Stuart Broad is like a piece of bread. He started off fresh, filled a hole, failed to ignite much excitement and started to go stale. What do you do with stale bread? You throw it out. But England’s persistent regurgitation of Broad is starting to turn my stomach more than banana sandwiches. It’s about time they went shopping.
Broad was a bowler tipped for big things from a young age. He impressed at Leicestershire, particularly as a one-day bowler where he profited from a line and length that is best suited to English conditions. I remember one outing at Derbyshire in a Twenty20 match where he relentlessly assaulted a good length and off-stump line to claim 3-13. You could see what all the fuss was about. But Broad, still only 26, seems to have forgotten the methods that earned him an England call in the first place, and it is to no one’s benefit.
Of course, bowlers must develop an extra string to their bowling when bursting onto the international scene. Batsmen are too good to be outfoxed by gentle medium pace every ball, but in striving for that extra something, Broad has erred too far in the opposite direction. If he would have his way, the laws of cricket would allow six bouncers per over, not the customary two.
You would think, presented with a pitch as mundane and lifeless as beans on toast, Broad might have wised up a little.

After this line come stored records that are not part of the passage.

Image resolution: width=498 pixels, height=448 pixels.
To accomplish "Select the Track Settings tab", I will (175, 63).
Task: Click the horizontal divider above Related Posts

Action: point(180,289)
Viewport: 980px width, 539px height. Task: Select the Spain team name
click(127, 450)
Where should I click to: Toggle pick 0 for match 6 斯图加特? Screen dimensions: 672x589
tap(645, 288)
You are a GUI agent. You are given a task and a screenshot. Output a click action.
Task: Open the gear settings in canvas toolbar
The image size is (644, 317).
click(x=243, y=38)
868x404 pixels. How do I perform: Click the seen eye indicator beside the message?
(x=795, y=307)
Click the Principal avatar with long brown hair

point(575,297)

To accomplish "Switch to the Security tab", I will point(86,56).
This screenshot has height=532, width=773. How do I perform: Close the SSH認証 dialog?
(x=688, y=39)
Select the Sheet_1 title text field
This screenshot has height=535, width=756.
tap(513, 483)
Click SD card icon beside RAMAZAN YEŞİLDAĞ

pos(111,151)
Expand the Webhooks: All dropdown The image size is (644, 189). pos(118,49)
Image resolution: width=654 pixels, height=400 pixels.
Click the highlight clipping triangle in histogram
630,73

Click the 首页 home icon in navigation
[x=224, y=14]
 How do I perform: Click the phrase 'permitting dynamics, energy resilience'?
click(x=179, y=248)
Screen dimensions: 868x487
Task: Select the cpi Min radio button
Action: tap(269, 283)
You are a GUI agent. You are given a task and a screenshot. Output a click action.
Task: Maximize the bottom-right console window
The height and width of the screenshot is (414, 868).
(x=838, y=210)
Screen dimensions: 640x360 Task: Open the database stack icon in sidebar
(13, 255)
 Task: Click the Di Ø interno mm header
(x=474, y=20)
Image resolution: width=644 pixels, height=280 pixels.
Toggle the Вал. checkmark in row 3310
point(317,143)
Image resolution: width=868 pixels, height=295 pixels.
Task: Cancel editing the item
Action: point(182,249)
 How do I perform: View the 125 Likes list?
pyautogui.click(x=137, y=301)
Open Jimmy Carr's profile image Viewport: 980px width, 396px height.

After all, Brendon McCullum demonstrated in the one-day leg of the tour that bowling short was a tactic best saved for the indoor nets. But the persistence of England’s second most senior bowler to test the eyesight of Hamish Rutherford and friends landed him in more trouble than it ensued. All of England’s bowlers were guilty of this, sure, but Broad has been doing it for far too long.
It might not be his ability I’m berating here, but intelligence plays a role for a bowler often drastically understated. Not only is Broad a front line bowler for England, he is also our Twenty20 captain. He hasn’t exactly embraced that job with the greatest level of understanding either.
Given some of his past performances in whites, it’s a mystery as to why he’s such an enigma. Cast your mind back and remember what he is capable of: The Oval against Australia, Nottingham against the Indians, Lord’s against West Indies. On all these occasions he’s pitched the ball up and been rewarded with a hatful of wickets. Where is that now?
All the best bowlers know what length to bowl without even bowling a ball. Broad, on the other hand, tends to take a couple of series before he works out what he should be doing.
It is a disappointing turn of events for a man who has come full circle. It was on this tour five years ago that the boy became a man. As England opened their eyes to the necessity of relinquishing Matthew Hoggard and Stephen Harmison after a hiding in Hamilton, it was Broad and James Anderson who were summoned to pick up the pieces. Their selection enabled England to turn the series around and claim a 2-1 victory.
It seems now, however, that Broad is in Hoggard and Harmison’s shoes. With Stuart Meaker, Jade Dernbach, Graham Onions and Chris Woakes all striving for selection, is it time England disposed of a stale Broad?